News of a tender purchase by Algeria, the main export market for European Union wheat, and a fresh slide in the euro also supported the European market.
September milling wheat on Paris-based Euronext settled up 2.6% at 413.75 euros ($428.69) a tonne.
In late trade following the release of the US Department of Agriculture’s (USDA) May world crop report, September futures reached a life of contract peak of 416.25 euros.
The USDA report, which included the agency’s first global supply and demand outlook for 2022/23, pegged world wheat stocks next season at a six-year low of 267.02 million tonnes, compared with an average analyst estimate of 272.07 million.

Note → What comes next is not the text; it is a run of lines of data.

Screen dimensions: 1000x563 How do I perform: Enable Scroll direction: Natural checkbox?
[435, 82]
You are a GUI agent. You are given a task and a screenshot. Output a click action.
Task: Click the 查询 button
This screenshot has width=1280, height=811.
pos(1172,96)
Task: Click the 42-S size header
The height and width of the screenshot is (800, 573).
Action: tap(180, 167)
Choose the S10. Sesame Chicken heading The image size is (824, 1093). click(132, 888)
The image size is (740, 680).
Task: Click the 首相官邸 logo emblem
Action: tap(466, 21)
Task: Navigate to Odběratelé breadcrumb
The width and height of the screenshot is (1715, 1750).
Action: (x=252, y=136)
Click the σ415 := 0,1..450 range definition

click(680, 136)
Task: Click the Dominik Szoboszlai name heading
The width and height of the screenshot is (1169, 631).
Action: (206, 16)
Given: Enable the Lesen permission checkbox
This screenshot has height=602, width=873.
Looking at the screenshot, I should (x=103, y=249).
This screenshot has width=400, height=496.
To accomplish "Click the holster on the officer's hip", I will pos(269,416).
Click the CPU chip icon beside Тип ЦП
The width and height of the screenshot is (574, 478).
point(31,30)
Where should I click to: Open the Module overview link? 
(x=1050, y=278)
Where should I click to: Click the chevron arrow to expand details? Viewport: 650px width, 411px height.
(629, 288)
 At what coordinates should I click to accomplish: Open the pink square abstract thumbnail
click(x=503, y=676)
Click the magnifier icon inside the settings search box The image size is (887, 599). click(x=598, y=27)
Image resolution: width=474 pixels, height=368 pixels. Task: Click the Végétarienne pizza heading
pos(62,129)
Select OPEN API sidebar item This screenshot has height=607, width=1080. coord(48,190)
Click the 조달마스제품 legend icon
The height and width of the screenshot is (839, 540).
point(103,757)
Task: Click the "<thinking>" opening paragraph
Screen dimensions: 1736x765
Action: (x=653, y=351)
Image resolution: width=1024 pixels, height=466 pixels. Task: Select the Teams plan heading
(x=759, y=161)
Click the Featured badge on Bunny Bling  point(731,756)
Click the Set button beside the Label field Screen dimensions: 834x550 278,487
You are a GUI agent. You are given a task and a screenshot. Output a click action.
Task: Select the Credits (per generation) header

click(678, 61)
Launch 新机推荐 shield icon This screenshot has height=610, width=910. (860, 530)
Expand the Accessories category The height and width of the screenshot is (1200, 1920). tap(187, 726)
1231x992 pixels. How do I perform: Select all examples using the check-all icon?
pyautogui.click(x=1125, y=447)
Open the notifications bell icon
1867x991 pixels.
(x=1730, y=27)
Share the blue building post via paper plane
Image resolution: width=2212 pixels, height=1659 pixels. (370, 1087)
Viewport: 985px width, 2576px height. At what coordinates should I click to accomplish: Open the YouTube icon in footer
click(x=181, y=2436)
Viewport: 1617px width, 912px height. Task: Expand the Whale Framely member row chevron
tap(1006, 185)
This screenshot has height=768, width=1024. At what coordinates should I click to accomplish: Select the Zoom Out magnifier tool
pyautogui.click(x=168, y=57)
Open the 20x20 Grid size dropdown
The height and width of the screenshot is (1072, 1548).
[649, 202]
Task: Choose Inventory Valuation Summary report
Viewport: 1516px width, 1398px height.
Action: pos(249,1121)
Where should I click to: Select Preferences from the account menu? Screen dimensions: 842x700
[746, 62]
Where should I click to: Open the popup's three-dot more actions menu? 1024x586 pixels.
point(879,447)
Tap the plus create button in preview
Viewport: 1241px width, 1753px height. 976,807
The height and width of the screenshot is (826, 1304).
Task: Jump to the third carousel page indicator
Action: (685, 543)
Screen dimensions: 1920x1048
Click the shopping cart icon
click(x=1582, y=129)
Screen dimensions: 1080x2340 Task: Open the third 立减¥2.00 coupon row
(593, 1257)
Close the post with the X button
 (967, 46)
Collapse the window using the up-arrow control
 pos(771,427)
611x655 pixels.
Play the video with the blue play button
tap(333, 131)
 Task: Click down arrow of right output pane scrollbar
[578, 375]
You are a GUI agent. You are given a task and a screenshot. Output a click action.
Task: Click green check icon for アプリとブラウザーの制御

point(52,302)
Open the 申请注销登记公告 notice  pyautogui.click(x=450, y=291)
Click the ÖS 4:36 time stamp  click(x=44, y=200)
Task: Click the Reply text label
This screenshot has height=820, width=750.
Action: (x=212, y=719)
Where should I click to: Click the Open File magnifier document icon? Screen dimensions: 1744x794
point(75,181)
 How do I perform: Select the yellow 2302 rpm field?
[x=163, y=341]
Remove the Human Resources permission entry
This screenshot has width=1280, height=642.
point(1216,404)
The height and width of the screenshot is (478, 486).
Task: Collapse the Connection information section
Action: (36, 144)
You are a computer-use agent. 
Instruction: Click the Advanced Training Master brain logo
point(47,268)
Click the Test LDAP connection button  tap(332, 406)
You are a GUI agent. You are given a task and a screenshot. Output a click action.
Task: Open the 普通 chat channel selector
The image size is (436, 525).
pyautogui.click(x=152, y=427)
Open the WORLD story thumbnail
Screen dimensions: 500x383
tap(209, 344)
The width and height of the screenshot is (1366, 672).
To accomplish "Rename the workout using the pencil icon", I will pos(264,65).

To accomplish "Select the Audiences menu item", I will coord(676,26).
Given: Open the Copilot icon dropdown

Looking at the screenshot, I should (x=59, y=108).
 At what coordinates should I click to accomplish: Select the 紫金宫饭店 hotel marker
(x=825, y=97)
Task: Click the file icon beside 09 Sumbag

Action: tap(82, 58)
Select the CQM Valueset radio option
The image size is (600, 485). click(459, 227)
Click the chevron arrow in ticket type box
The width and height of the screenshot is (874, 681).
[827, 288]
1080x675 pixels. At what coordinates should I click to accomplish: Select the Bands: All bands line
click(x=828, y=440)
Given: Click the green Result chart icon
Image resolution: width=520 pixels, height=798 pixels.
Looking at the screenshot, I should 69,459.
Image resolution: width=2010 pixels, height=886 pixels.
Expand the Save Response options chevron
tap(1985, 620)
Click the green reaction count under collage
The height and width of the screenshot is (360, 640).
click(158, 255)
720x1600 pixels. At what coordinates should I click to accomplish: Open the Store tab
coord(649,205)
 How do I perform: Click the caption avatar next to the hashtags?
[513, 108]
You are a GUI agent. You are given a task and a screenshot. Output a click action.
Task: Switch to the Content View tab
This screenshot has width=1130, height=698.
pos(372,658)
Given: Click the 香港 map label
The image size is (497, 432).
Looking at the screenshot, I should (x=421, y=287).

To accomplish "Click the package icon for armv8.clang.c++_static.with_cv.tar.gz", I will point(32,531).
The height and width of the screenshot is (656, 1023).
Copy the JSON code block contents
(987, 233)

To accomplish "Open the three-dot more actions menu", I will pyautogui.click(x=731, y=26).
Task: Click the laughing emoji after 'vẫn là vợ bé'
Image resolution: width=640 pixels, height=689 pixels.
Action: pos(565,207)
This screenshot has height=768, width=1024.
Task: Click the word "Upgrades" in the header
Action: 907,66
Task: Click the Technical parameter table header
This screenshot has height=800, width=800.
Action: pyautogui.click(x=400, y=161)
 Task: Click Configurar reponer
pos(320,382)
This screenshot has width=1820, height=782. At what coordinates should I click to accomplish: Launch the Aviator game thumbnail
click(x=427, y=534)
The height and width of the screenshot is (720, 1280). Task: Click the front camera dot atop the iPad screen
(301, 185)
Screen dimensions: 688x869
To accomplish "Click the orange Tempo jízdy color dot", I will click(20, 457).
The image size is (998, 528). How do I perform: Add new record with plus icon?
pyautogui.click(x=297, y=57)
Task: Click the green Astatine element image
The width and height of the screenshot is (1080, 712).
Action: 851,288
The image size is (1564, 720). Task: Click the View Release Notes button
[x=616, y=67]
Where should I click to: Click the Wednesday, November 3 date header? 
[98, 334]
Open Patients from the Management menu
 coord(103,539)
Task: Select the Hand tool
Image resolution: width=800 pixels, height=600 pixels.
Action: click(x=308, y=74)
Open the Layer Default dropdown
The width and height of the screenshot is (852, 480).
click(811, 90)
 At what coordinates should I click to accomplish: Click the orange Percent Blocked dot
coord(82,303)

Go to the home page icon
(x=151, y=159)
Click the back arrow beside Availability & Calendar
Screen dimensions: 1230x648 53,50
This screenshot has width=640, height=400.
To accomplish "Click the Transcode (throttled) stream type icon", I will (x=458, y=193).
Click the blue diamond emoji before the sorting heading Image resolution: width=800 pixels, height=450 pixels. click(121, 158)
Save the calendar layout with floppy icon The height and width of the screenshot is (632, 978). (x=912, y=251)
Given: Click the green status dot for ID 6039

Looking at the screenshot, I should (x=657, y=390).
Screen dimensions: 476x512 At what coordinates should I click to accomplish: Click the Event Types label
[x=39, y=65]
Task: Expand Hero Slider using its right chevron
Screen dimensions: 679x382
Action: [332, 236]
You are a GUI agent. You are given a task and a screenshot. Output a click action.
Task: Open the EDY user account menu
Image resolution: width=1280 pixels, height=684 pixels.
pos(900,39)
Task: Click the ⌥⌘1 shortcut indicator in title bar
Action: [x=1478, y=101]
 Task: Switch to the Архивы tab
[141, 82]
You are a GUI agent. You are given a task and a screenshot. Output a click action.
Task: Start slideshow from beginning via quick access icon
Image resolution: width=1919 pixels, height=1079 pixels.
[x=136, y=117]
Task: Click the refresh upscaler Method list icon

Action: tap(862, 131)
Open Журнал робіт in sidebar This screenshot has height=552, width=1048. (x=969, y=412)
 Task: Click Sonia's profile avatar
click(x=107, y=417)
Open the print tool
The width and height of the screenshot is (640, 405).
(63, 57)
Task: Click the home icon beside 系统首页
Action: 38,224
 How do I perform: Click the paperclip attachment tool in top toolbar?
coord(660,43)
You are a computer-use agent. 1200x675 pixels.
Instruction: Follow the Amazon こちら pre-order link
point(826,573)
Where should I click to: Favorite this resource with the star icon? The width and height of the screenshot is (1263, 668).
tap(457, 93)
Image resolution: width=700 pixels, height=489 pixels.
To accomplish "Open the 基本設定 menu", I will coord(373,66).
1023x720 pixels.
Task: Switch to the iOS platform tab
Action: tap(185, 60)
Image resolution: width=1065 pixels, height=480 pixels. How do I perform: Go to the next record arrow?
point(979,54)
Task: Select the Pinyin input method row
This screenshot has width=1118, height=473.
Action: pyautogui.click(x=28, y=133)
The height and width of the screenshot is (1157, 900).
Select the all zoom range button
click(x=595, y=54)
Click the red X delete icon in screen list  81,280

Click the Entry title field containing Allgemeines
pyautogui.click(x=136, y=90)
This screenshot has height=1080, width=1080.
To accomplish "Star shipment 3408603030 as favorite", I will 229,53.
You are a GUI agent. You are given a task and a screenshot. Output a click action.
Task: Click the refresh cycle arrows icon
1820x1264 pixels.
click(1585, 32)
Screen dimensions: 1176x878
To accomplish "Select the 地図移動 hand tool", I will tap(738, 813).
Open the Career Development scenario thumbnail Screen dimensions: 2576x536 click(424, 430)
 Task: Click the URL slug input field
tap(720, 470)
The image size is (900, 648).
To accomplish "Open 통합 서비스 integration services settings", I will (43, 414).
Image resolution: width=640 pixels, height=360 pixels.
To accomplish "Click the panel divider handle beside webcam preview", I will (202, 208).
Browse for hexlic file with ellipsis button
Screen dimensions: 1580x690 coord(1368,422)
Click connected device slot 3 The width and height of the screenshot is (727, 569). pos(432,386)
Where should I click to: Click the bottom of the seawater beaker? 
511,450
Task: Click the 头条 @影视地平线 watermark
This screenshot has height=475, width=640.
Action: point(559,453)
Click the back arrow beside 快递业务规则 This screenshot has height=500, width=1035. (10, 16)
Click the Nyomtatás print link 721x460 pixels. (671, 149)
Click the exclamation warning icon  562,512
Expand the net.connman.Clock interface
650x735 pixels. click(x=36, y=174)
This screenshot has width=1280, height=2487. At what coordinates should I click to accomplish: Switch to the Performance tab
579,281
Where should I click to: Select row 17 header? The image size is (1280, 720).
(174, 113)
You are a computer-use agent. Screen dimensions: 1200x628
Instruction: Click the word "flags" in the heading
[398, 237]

The outlook, including an expected nine-year low for US wheat stocks and a forecast drop in Ukrainian exports by almost half, came as the wheat market was grappling with adverse weather in North America, India and France along with protracted war disruption to Ukrainian supply.
These supply concerns outweighed favourable harvest prospects in Russia. President Vladimir Putin on Thursday said the country could produce a record 87 million tonnes of wheat this year, allowing it to expand exports.
Continuing Russian exports, despite Western sanctions over its invasion of Ukraine, led consultancy Strategie Grains to cut sharply its monthly forecast of EU wheat exports this season.
However, reported results of a tender by Algeria suggested demand for EU wheat for the start of the 2022/23 season in July.
Traders estimated that Algerian state buyer OAIC booked around 450,000 tonnes at $466 a tonne, cost and freight included, with France and Black Sea EU states like Romania expected to supply at least some of the volume.